▶ _Given records_:
··········

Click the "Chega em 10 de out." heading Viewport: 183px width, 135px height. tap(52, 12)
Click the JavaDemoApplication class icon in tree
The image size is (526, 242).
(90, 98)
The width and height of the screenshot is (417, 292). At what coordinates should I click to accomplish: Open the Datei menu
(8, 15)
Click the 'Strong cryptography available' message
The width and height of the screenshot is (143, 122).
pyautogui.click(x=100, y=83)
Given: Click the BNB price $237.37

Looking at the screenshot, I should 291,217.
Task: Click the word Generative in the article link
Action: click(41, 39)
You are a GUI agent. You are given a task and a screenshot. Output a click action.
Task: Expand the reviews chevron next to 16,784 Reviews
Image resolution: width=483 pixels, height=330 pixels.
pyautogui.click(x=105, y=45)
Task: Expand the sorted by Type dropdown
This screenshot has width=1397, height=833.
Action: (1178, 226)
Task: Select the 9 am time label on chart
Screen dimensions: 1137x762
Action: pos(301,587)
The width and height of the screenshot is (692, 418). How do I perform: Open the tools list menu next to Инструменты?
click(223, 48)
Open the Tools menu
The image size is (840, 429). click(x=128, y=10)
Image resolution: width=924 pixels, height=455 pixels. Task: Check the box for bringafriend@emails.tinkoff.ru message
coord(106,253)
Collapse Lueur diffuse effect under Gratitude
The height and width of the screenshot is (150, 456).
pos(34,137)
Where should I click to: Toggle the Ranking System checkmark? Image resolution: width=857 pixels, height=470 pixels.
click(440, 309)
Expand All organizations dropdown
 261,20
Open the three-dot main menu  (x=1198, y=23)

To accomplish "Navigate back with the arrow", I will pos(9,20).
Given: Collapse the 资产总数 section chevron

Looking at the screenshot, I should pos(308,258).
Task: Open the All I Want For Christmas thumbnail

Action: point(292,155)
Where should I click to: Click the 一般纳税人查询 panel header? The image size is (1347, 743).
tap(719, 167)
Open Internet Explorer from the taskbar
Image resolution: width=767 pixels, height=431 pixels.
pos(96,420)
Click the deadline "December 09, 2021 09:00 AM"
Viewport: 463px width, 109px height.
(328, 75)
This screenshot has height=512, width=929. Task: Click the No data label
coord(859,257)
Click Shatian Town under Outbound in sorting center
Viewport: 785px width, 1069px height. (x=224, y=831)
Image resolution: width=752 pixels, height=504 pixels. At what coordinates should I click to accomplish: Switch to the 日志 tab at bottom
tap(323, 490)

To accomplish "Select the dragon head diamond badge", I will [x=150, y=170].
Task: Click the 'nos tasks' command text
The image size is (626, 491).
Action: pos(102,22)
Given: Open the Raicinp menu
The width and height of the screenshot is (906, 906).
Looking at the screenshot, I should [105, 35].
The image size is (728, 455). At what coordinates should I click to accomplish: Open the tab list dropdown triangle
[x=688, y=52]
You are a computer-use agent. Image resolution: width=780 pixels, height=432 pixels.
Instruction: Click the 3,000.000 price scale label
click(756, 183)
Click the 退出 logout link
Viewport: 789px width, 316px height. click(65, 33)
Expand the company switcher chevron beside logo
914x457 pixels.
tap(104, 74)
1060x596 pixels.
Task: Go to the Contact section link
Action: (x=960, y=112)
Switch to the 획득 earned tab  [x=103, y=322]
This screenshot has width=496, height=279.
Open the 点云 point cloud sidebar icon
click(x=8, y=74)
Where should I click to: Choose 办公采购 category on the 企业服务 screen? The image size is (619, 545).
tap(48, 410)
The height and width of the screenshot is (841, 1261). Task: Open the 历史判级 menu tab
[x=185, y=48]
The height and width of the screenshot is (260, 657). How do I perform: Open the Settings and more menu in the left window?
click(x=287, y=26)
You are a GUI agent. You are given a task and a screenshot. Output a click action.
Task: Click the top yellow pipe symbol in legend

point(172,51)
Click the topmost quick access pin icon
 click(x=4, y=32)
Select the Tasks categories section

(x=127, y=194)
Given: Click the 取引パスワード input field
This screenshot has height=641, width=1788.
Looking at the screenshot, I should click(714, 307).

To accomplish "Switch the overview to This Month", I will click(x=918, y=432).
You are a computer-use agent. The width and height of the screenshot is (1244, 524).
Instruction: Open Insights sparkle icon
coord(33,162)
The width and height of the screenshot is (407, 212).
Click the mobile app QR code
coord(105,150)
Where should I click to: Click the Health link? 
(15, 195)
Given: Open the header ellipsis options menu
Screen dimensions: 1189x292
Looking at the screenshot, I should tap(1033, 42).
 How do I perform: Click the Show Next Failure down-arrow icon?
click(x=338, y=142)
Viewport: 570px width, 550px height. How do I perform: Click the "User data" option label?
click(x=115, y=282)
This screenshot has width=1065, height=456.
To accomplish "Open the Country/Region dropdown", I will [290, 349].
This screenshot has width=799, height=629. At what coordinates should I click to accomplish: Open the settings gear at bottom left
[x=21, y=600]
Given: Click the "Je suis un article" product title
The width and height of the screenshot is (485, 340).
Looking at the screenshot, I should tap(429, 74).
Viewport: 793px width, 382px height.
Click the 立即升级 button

··········

▶ _Problem requirements_:
Rewrite all of the records above, replacing every "Screen dimensions" with "Screen size" and leaving everything else unchanged.

▶ _Reply to the exercise_:
Click the "Chega em 10 de out." heading Viewport: 183px width, 135px height. tap(52, 12)
Click the JavaDemoApplication class icon in tree
The image size is (526, 242).
(90, 98)
The width and height of the screenshot is (417, 292). At what coordinates should I click to accomplish: Open the Datei menu
(8, 15)
Click the 'Strong cryptography available' message
The width and height of the screenshot is (143, 122).
pyautogui.click(x=100, y=83)
Given: Click the BNB price $237.37

Looking at the screenshot, I should 291,217.
Task: Click the word Generative in the article link
Action: click(41, 39)
You are a GUI agent. You are given a task and a screenshot. Output a click action.
Task: Expand the reviews chevron next to 16,784 Reviews
Image resolution: width=483 pixels, height=330 pixels.
pyautogui.click(x=105, y=45)
Task: Expand the sorted by Type dropdown
This screenshot has width=1397, height=833.
Action: (1178, 226)
Task: Select the 9 am time label on chart
Screen size: 1137x762
Action: pos(301,587)
The width and height of the screenshot is (692, 418). How do I perform: Open the tools list menu next to Инструменты?
click(223, 48)
Open the Tools menu
The image size is (840, 429). click(x=128, y=10)
Image resolution: width=924 pixels, height=455 pixels. Task: Check the box for bringafriend@emails.tinkoff.ru message
coord(106,253)
Collapse Lueur diffuse effect under Gratitude
The height and width of the screenshot is (150, 456).
pos(34,137)
Where should I click to: Toggle the Ranking System checkmark? Image resolution: width=857 pixels, height=470 pixels.
click(440, 309)
Expand All organizations dropdown
 261,20
Open the three-dot main menu  (x=1198, y=23)

To accomplish "Navigate back with the arrow", I will pos(9,20).
Given: Collapse the 资产总数 section chevron

Looking at the screenshot, I should pos(308,258).
Task: Open the All I Want For Christmas thumbnail

Action: point(292,155)
Where should I click to: Click the 一般纳税人查询 panel header? The image size is (1347, 743).
tap(719, 167)
Open Internet Explorer from the taskbar
Image resolution: width=767 pixels, height=431 pixels.
pos(96,420)
Click the deadline "December 09, 2021 09:00 AM"
Viewport: 463px width, 109px height.
(328, 75)
This screenshot has height=512, width=929. Task: Click the No data label
coord(859,257)
Click Shatian Town under Outbound in sorting center
Viewport: 785px width, 1069px height. (x=224, y=831)
Image resolution: width=752 pixels, height=504 pixels. At what coordinates should I click to accomplish: Switch to the 日志 tab at bottom
tap(323, 490)

To accomplish "Select the dragon head diamond badge", I will [x=150, y=170].
Task: Click the 'nos tasks' command text
The image size is (626, 491).
Action: pos(102,22)
Given: Open the Raicinp menu
The width and height of the screenshot is (906, 906).
Looking at the screenshot, I should [105, 35].
The image size is (728, 455). At what coordinates should I click to accomplish: Open the tab list dropdown triangle
[x=688, y=52]
You are a computer-use agent. Image resolution: width=780 pixels, height=432 pixels.
Instruction: Click the 3,000.000 price scale label
click(756, 183)
Click the 退出 logout link
Viewport: 789px width, 316px height. click(65, 33)
Expand the company switcher chevron beside logo
914x457 pixels.
tap(104, 74)
1060x596 pixels.
Task: Go to the Contact section link
Action: (x=960, y=112)
Switch to the 획득 earned tab  [x=103, y=322]
This screenshot has width=496, height=279.
Open the 点云 point cloud sidebar icon
click(x=8, y=74)
Where should I click to: Choose 办公采购 category on the 企业服务 screen? The image size is (619, 545).
tap(48, 410)
The height and width of the screenshot is (841, 1261). Task: Open the 历史判级 menu tab
[x=185, y=48]
The height and width of the screenshot is (260, 657). How do I perform: Open the Settings and more menu in the left window?
click(x=287, y=26)
You are a GUI agent. You are given a task and a screenshot. Output a click action.
Task: Click the top yellow pipe symbol in legend

point(172,51)
Click the topmost quick access pin icon
 click(x=4, y=32)
Select the Tasks categories section

(x=127, y=194)
Given: Click the 取引パスワード input field
This screenshot has height=641, width=1788.
Looking at the screenshot, I should click(714, 307).

To accomplish "Switch the overview to This Month", I will click(x=918, y=432).
You are a computer-use agent. The width and height of the screenshot is (1244, 524).
Instruction: Open Insights sparkle icon
coord(33,162)
The width and height of the screenshot is (407, 212).
Click the mobile app QR code
coord(105,150)
Where should I click to: Click the Health link? 
(15, 195)
Given: Open the header ellipsis options menu
Screen size: 1189x292
Looking at the screenshot, I should tap(1033, 42).
 How do I perform: Click the Show Next Failure down-arrow icon?
click(x=338, y=142)
Viewport: 570px width, 550px height. How do I perform: Click the "User data" option label?
click(x=115, y=282)
This screenshot has width=1065, height=456.
To accomplish "Open the Country/Region dropdown", I will [290, 349].
This screenshot has width=799, height=629. At what coordinates should I click to accomplish: Open the settings gear at bottom left
[x=21, y=600]
Given: Click the "Je suis un article" product title
The width and height of the screenshot is (485, 340).
Looking at the screenshot, I should tap(429, 74).
Viewport: 793px width, 382px height.
Click the 立即升级 button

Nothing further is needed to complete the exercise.